In response, Nutt said that, "if the science is good enough, there should be no reason why people shouldn't join us".

And who is funding it all? Not the head of a Colombian drugs cartel, we hope. It turns out to be a wealthy benefactor, Toby Jackson, who is a hedge-fund manager.

"He wants policy driven by scientific evidence," says Nutt. Nutt says that funding is assured for at least three years, costing around £150,000 per year, but the hope is that other sources of funding and public donations will swell the kitty and consolidate the committee.

Another possible source of money could be projects commissioned by the government.

And where does it leave the ACMD? Nutt says that the new chairman, Les Iversen of the University of Oxford, has already sent Nutt his best wishes for the new committee, expressing the hope they can "work together".

But the arrival of the new committee is clearly and deliberately a middle-finger salute to a government seen by Nutt and others as unwilling to grant true independence to its scientific advisers.

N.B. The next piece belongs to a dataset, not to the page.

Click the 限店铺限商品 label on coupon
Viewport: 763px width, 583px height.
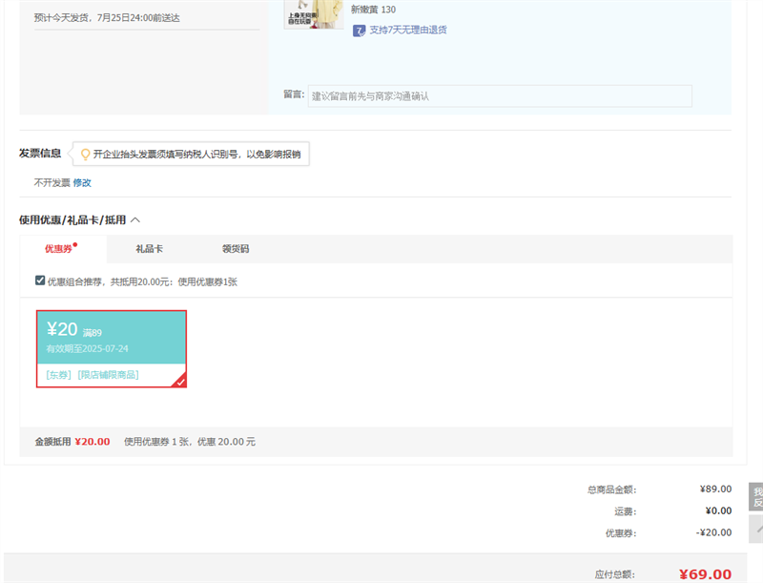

Stung by the criticism that advisers could be hired and fired on the whims of ministers, the science minister Lord Drayson last month issued new principles setting out the ground rules for ensuring independence of advice.

But Nutt today described these as "so watered-down" that they made the situation worse than before he was sacked.

The big worry now, of course, is that the public can never again be sure when the ACMD - or any other of its independent scientific advisory committees - is being leant on to produce advice in keeping with government policy. "The ACMD is now working in conditions that fetter them even more," says Nutt.

More broadly, the creation of the committee could set up a whole new paradigm for providing scientific advice without the burden of political interference. Why stop at recreational drugs? Why don't top scientists set up committees to give the unshackled "truth" on climate change, abortion, evolution, nutrition, food and health, nuclear power and so on.

The difficulty, of course, is that such groups could turn out to be self-selecting, choosing among their number only those who are "on-message". But that may be the lesser of two evils compared with government interference.

"It's a very interesting model, with bottom-up scientists coming together to give politically-free independent advice," says Nutt.